Crítica

Realizado em 1944, enquanto os Estados Unidos e tantos outros países sofriam os impactos da 2ª Guerra Mundial, Um Barco e Nove Destinos (1943) foi baseado em um conto de John Steinbeck sobre diferenças, medos e esperança. Carregado dos truques de câmera tão característicos de Alfred Hitchcock, o filme se ambienta inteiramente em um barco salva-vidas, que vaga sem rumo no Atlântico Norte, onde um grupo de nove pessoas se refugia depois que o cargueiro em que estava é afundado por um navio alemão. A tensão tipicamente hitchcockiana se instala quando o grupo resgata um náufrago e descobre que ele é o capitão da embarcação inimiga. Inclinados a mantê-lo a bordo como um gesto de humanidade e por conta de suas qualidades como marinheiro, os tripulantes lidam com uma suspeita iminente de que o novo passageiro pode guia-los para o território inimigo.


Um Barco e Nove Destinos tem como protagonista a grande atriz teatral Tallulah Bankhead, que empresta todo seu enigmático perfil de femme fatalle para conduzir a tensa narrativa deste suspense. Com o espaço diminuto, todos os outros personagens ganham grande tempo de tela, representados por um afinado elenco que ainda conta com as performances de William Bendix, Walter Slezak, Mary Anderson e a carismática Heather Angel.
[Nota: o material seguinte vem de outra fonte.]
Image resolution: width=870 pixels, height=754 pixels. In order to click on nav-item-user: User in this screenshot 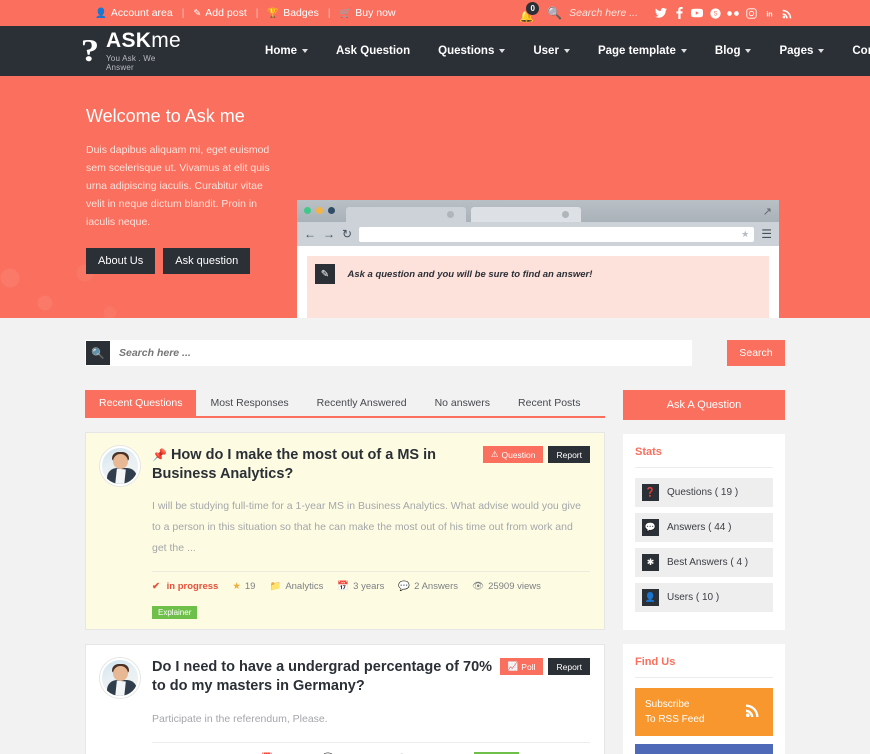, I will do `click(552, 51)`.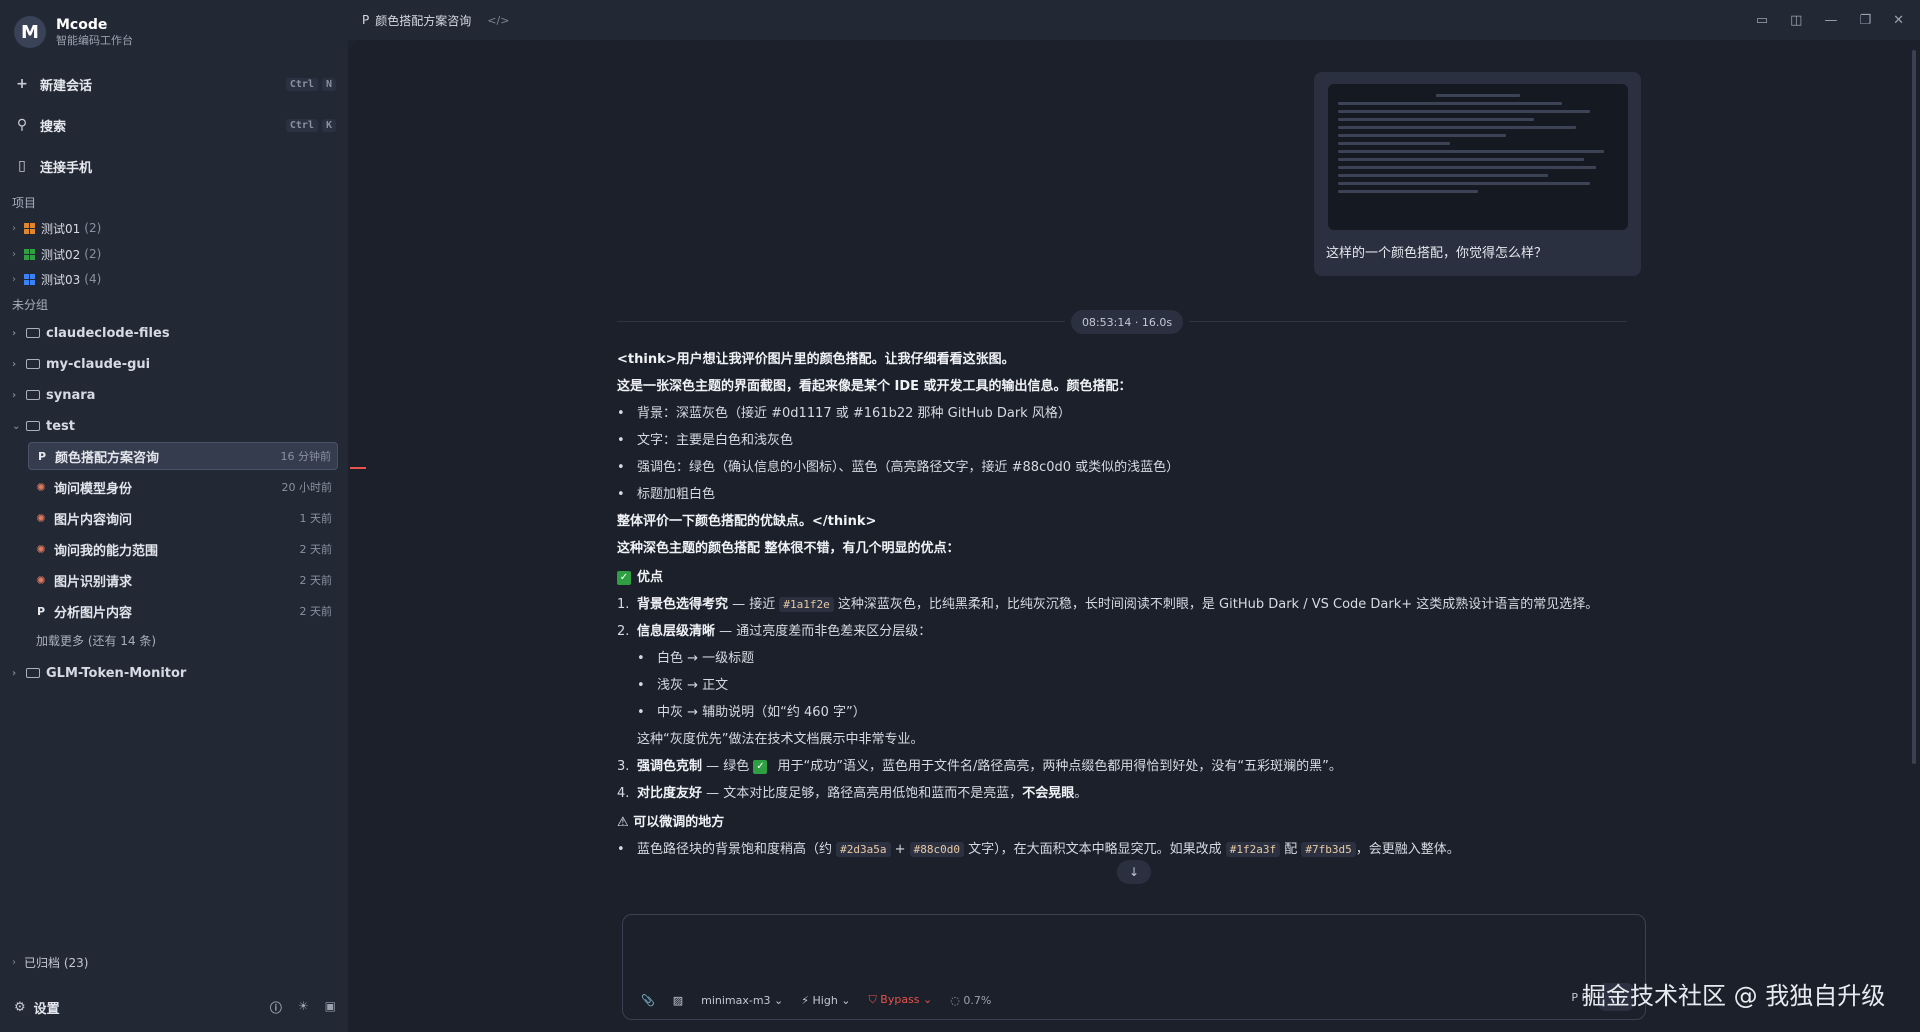 The image size is (1920, 1032). Describe the element at coordinates (20, 1008) in the screenshot. I see `gear-icon: ⚙` at that location.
Steinbeck, escritor norte-americano vencedor do Nobel de Literatura em 1962, já tinha outras de suas obras adaptadas em grandes filmes, como As Vinhas da Ira (1939) e A Leste do Éden(1952). Com um inteligente roteiro de Jo Swerling, revisado pelo consagrado escritor Ben Hecht e merecidamente indicado ao Oscar, a produção revela uma complexidade técnica que apenas Hitchcock e sua dinâmica linguagem cinematográfica poderiam dar conta nos anos 1940. Entre os principais obstáculos do filme, o confinamento dos protagonistas e algumas desafiadoras sequências aquáticas foram rapidamente superadas pela maestria do diretor e sua equipe, que se valeram muito bem nas inserções de back-projections para dar conta das grandes embarcações e outros planos de fundo.

Ainda que não seja devidamente apontado como um verdadeiro suspense hitchcockiano, talvez por não explorar os temas mais recorrentes das obras máximas do diretor, Um Barco e Nove Destinos merece reconhecimento por ser o primeiro filme norte-americano do cineasta esteticamente inovador, diferentemente de outras produções mais clássicas realizadas em seus primeiros anos nos Estados Unidos, como Rebecca (1939), Suspeita (1941) e A Sombra de Uma Dúvida (1943).
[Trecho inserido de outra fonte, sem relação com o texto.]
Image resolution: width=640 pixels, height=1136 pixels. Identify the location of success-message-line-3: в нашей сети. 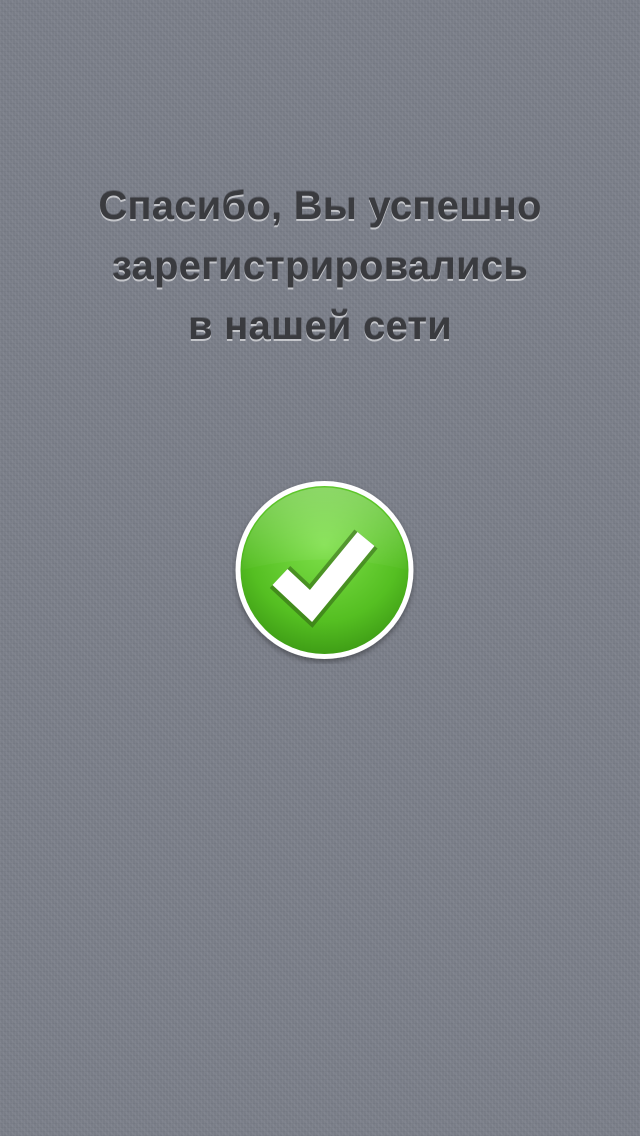
(320, 326).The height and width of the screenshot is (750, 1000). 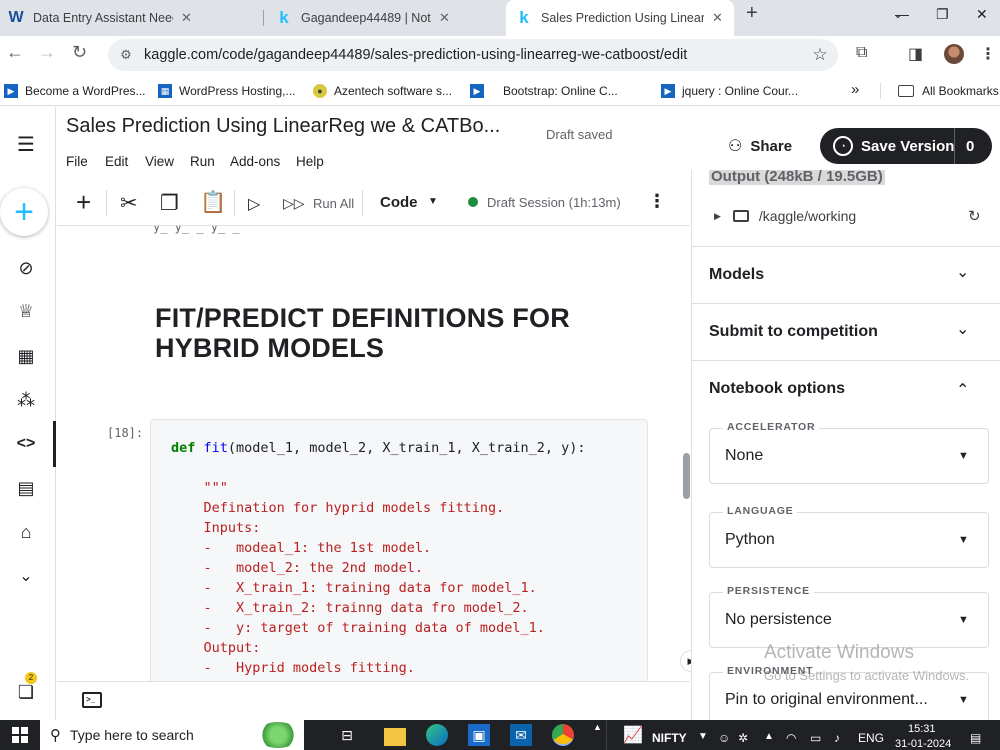 What do you see at coordinates (922, 729) in the screenshot?
I see `clock-time: 15:31` at bounding box center [922, 729].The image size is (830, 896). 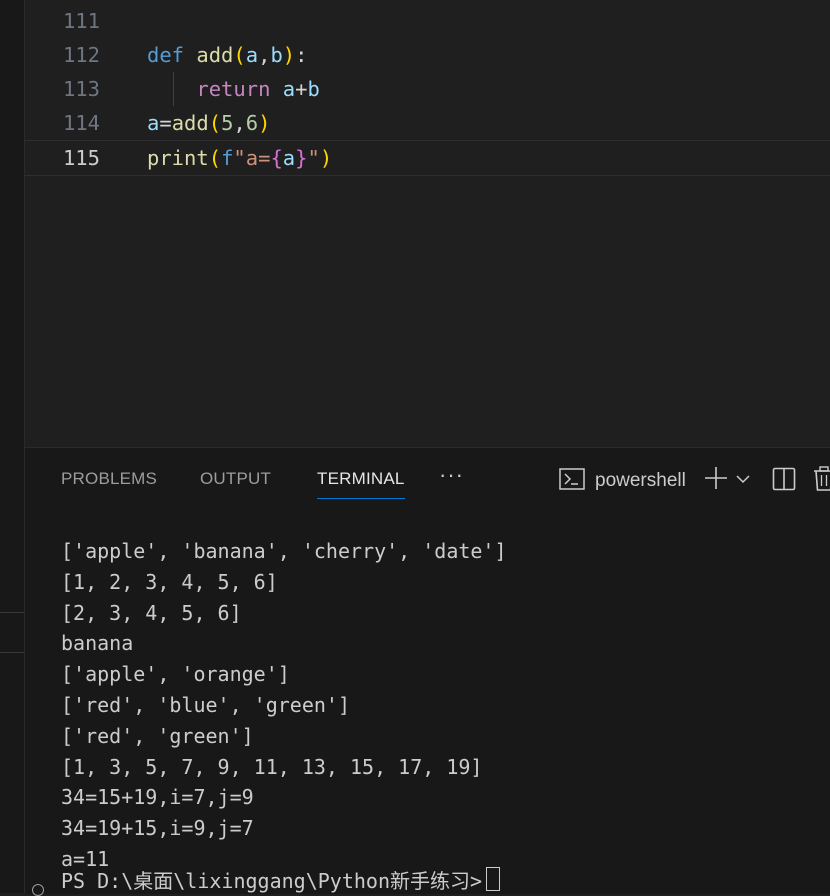 What do you see at coordinates (109, 479) in the screenshot?
I see `tab-problems: PROBLEMS` at bounding box center [109, 479].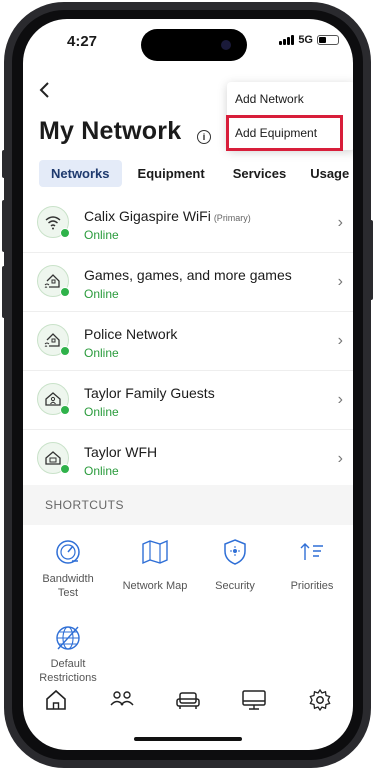 Image resolution: width=375 pixels, height=770 pixels. I want to click on network-name: Calix Gigaspire WiFi (Primary), so click(168, 216).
Como o filme se passa inteiramente em alto-mar e foi gravado em um tanque de água dentro do estúdio, Hitchcock eventualmente chegou ao dilema de como se daria sua já clássica figuração. Pela complexidade e riscos envolvidos para aparecer como um corpo boiando, sua primeira ideia, a presença do mestre do suspense no filme ocorre numa rápida situação cômica, quando ele estampa um anúncio publicitário para um produto de emagrecimento no jornal que Gus Smith está lendo. Esta permanece como uma de suas gags mais criativas. A cômica aparição de Hitchcock era também uma piada interna, que fazia referência a uma dieta que reduziu seu peso de 130 kg para 90 kg. Em decorrência deste cameo, após o lançamento do filme o mestre do suspense se viu cercado por pessoas desejosas de obter os resultados do diretor com o produto do filme, sem saber que o tal Reduco era um emagrecedor fictício.
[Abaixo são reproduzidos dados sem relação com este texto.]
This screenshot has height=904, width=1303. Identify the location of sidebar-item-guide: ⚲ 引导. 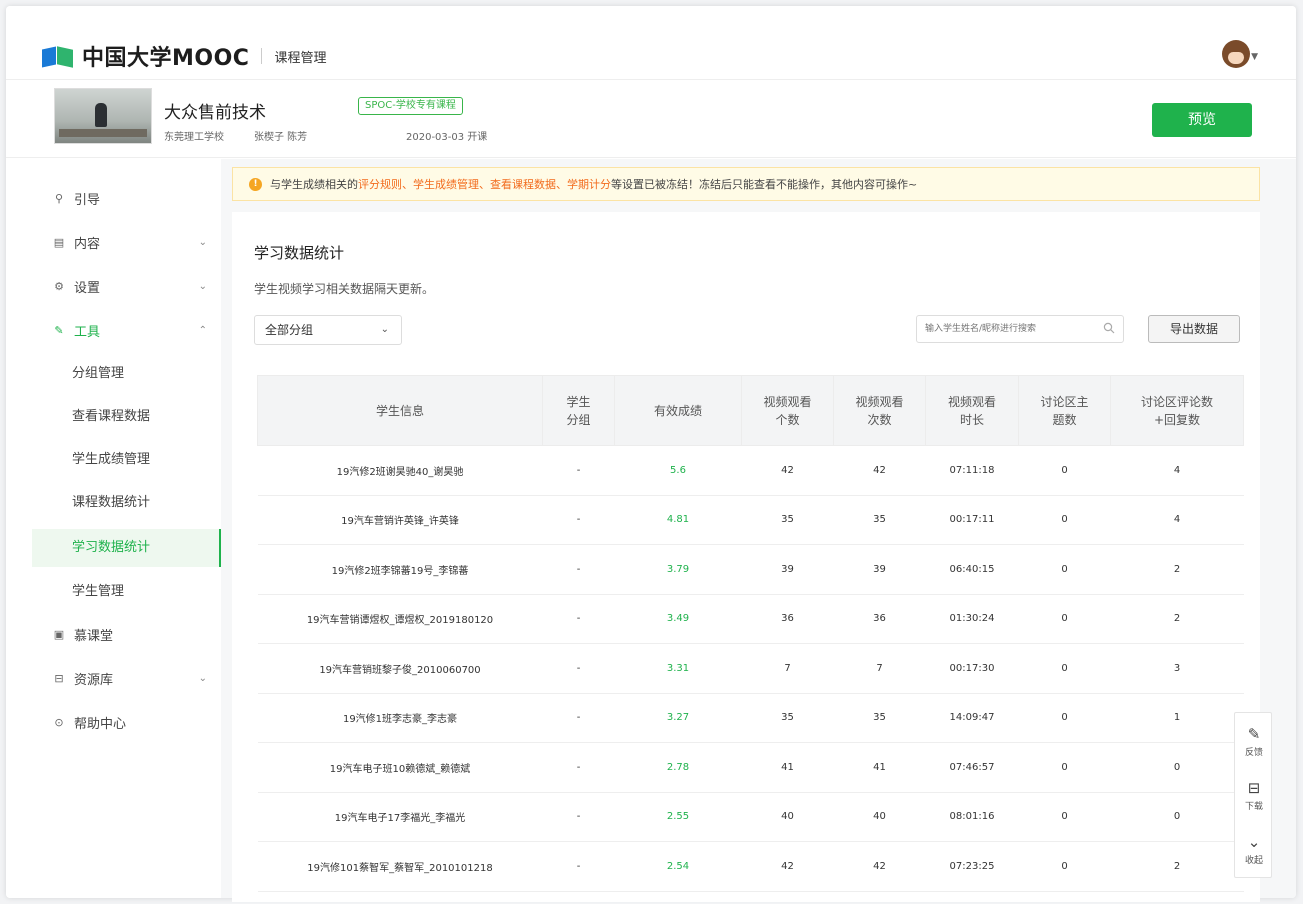
(114, 198).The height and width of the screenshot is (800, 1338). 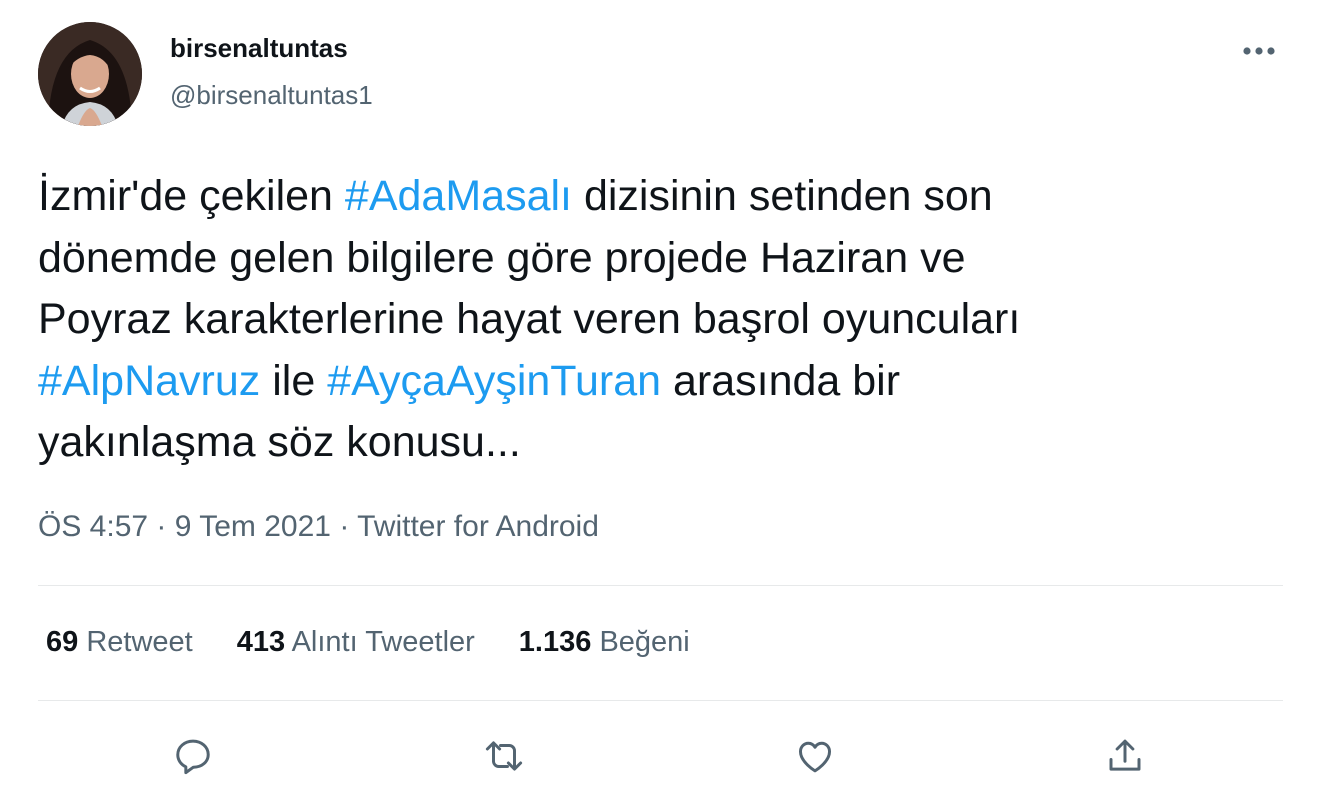 I want to click on tweet-time: ÖS 4:57, so click(x=93, y=526).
Longe de atingir o manequim de Cary Grant, seu desejo confesso na época, o diretor foi lembrado pelos esforços técnicos e narrativos na condução de Um Barco e Nove Destinos quando recebeu sua segunda indicação ao cobiçado Oscar de Melhor Diretor – prêmio que nunca receberia. Independentemente de qualquer estatueta, o nome de Alfred Hitchcock permanece eternizado entre os maiores realizadores de todos os tempos, além de servir como sinônimo ao gênero que o cineasta ajudou a construir.